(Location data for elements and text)
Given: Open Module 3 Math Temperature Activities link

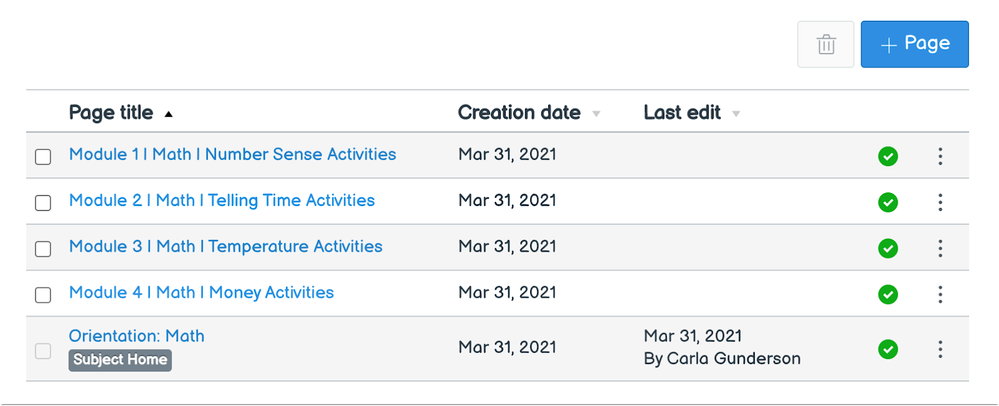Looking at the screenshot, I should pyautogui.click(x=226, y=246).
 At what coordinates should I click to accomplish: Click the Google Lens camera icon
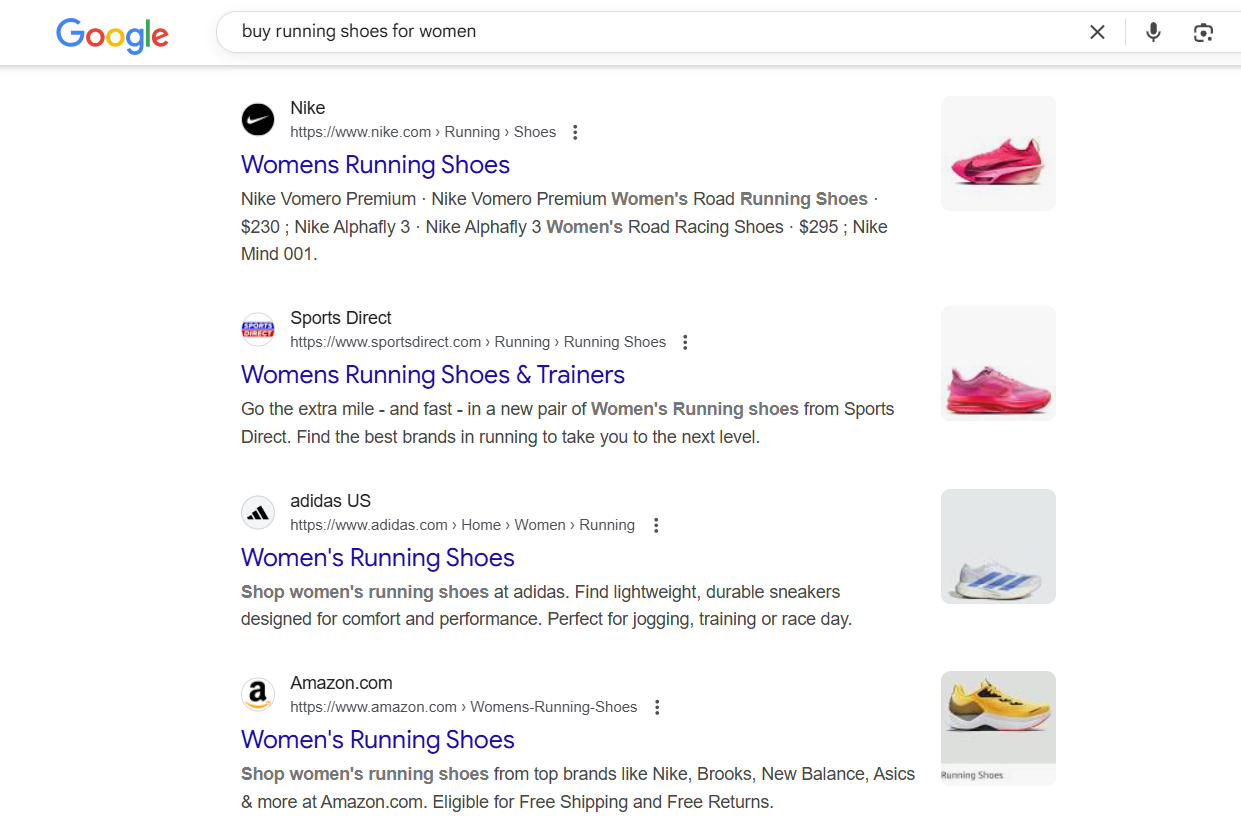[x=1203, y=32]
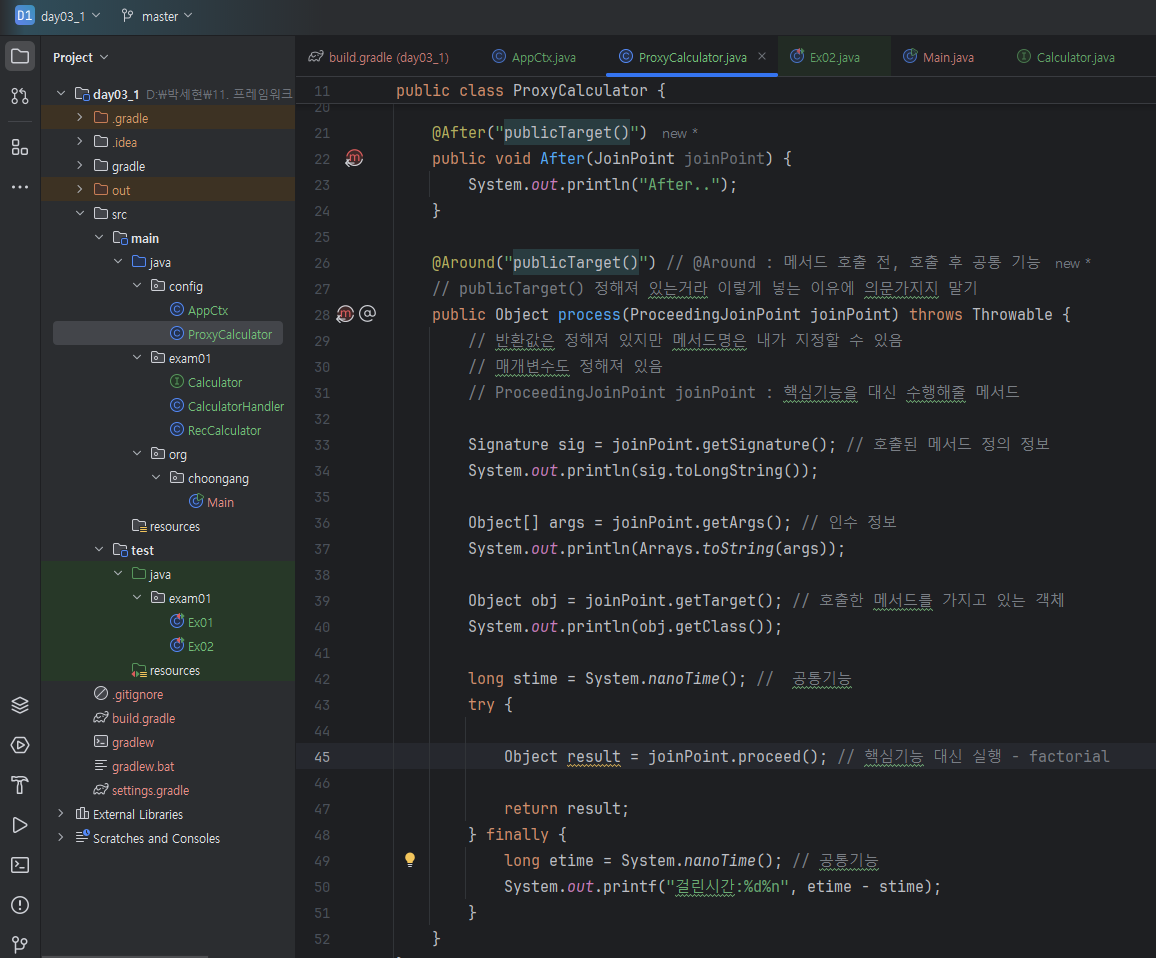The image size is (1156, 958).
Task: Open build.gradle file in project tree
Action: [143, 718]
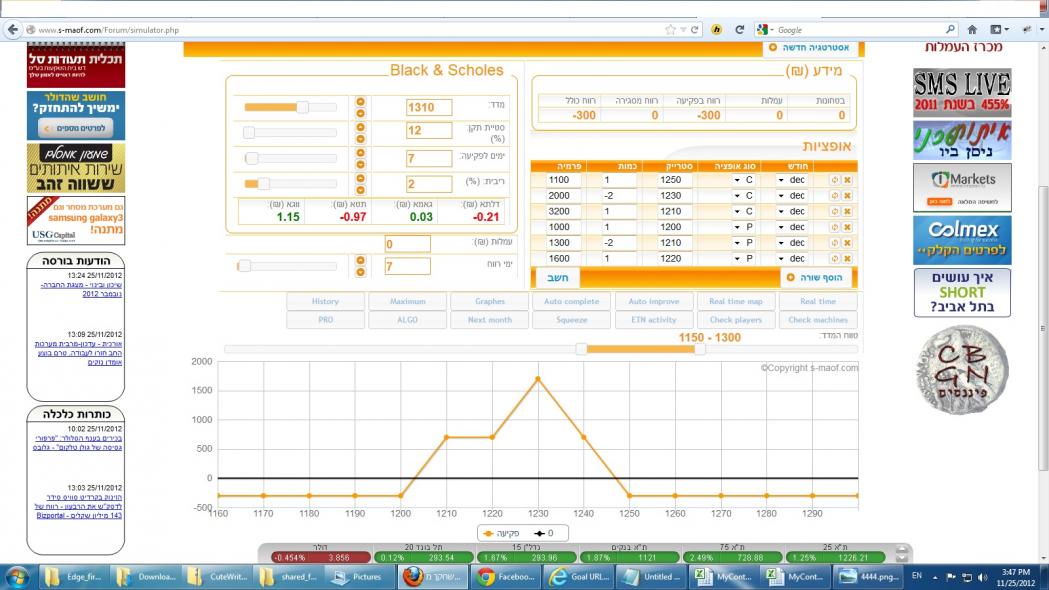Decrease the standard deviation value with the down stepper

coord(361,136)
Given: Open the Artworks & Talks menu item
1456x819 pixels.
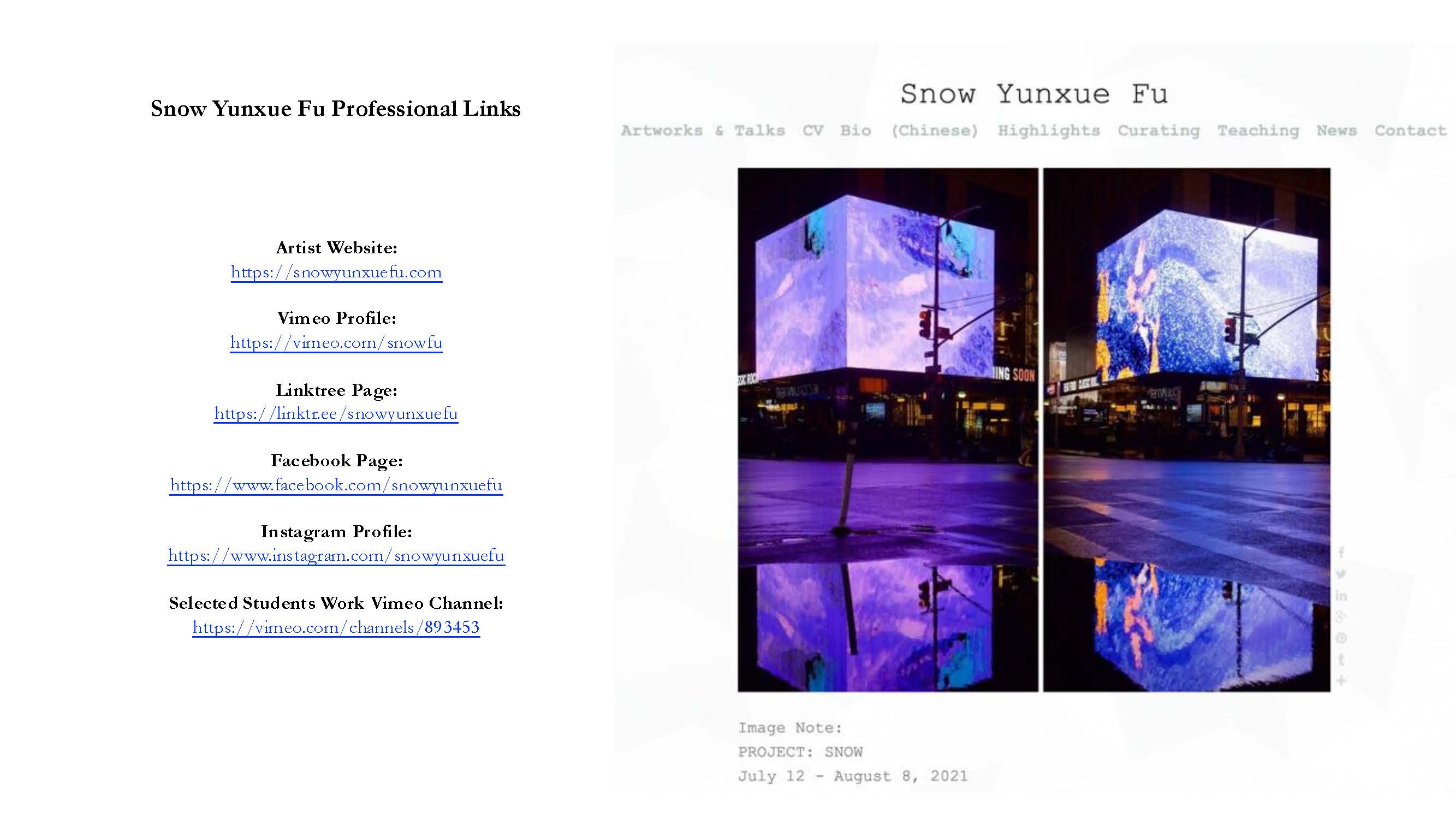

**Problem to solve**
Collect every line of the entries above that contains the word "Open", treating uppercase and lowercase as distinct.

**Solution**
Given: Open Module 3 Math Temperature Activities link
Task: Open build.gradle file in project tree
Given: Open the Artworks & Talks menu item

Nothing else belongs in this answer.